In case you haven’t noticed, everything since 2020 has been a big, queasy blur. A pandemic came and never left, the world attempted to cope, entertainment as we know it reinvented itself, and suddenly time either slogs or sprints forward — there is no between. Often it feels like the only thing grounding us for more than a minute at a time is the escapism of music. Despite the industry’s unpredictable post-pandemic outlook, musicians from Boston and the surrounding cities raised the bar in every genre this year, from the brashest hip-hop to the lushest pop. We’re happy to report that these are the 22 homegrown songs that held us down — or hurtled us across the dance floor — when we needed it most in 2022.
Serge Alex, “RENT FREE”
On paper, Serge Alex’s September single is about a crush living in your headspace “rent free.” In practice, it’s not a person who’s gobbling up free real estate — it’s Alex’s liquid groove. As one of 2022’s most unrelenting earworms, “RENT FREE” slips in one ear and refuses to exit the other, sloshing around your noggin until it syncs up with your heartbeat. As we noted in our original writeup, a person must be pretty remarkable to lock in any kind of housing gratis in Boston. The replay factor of “RENT FREE” proves Alex’s artistry is remarkable, indeed.
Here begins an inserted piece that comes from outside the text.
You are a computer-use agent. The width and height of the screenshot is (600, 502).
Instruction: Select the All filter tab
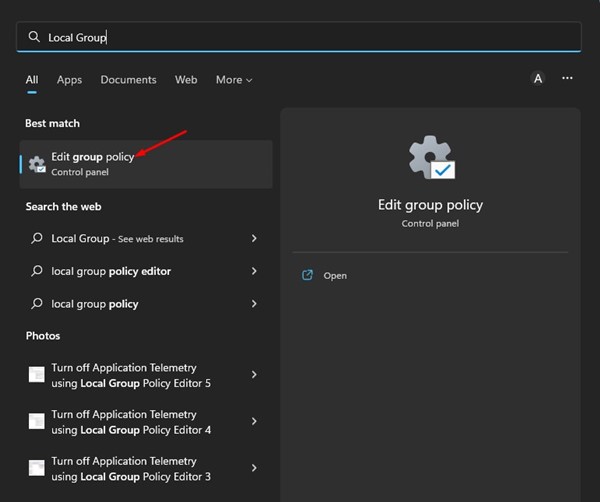pyautogui.click(x=32, y=80)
AzizTheShake feat. Jiles and Meech BOLD, “TOLEDO”
AzizTheShake boldly entered the ring with a 2022 SOTY contender in fucking January. By the time people were conveniently overlooking their New Year’s resolutions, the Nashua-gone-Los Angeles artist and producer dropped a collaboration that’s so unforgettable, we’re still circling back to it 12 months later. Crafted with earth-shattering bass, Jiles’ signature snarls, and bars between Meech BOLD and AzizTheShake himself, “TOLEDO” is an ineffable, unfuckwithable mélange of modern hip-hop. Ohio’s never sounded this intriguing.
Boy Harsher, “Give Me A Reason”
Boy Harsher unleashed a monster this year, and we’re not talking about “the Runner.” Yes, the Northampton band’s fictional maneater lent us some nightmare fuel as the eponymous main character of Boy Harsher’s new horror film. But even “the Runner” can’t outpace the claws of “Give Me A Reason”, the darkwave behemoth from the film’s original soundtrack. Dressed in decadent synths, “Give Me A Reason” haunts the line between spooky and seductive like a Wednesday Addams jukebox pick. And unlike following track “Autonomy” (featured in our National list), this specter will happily hunt down anyone who resists its call to the dance floor.
Michael Christmas and Ricky Felix feat. Rebel Mafia Global and Tony Shhnow, “Klutch Sports”
Michael Christmas and Ricky Felix made a record for all the numerologists this summer. Glance over their collaborative EP Christmas in 6 and you’ll see a pattern repeat: There’s six songs, six featured artists, two tracks with “6” in the title. And, oh yeah, they wrote it in a measly six hours. Any track from Christmas in 6 deserves a spot here, but “Klutch Sports” stands out based on length alone. Clocking it at four minutes and 30 seconds — the longest of the bunch — “Klutch Sports” allows Christmas and Felix to flex to the fullest extent. “I be eatin’ all these beats like it’s a luncheon,” Christmas raps on the first verse. Hell, he probably can eat six different beats from Felix during the span of one luncheon, too.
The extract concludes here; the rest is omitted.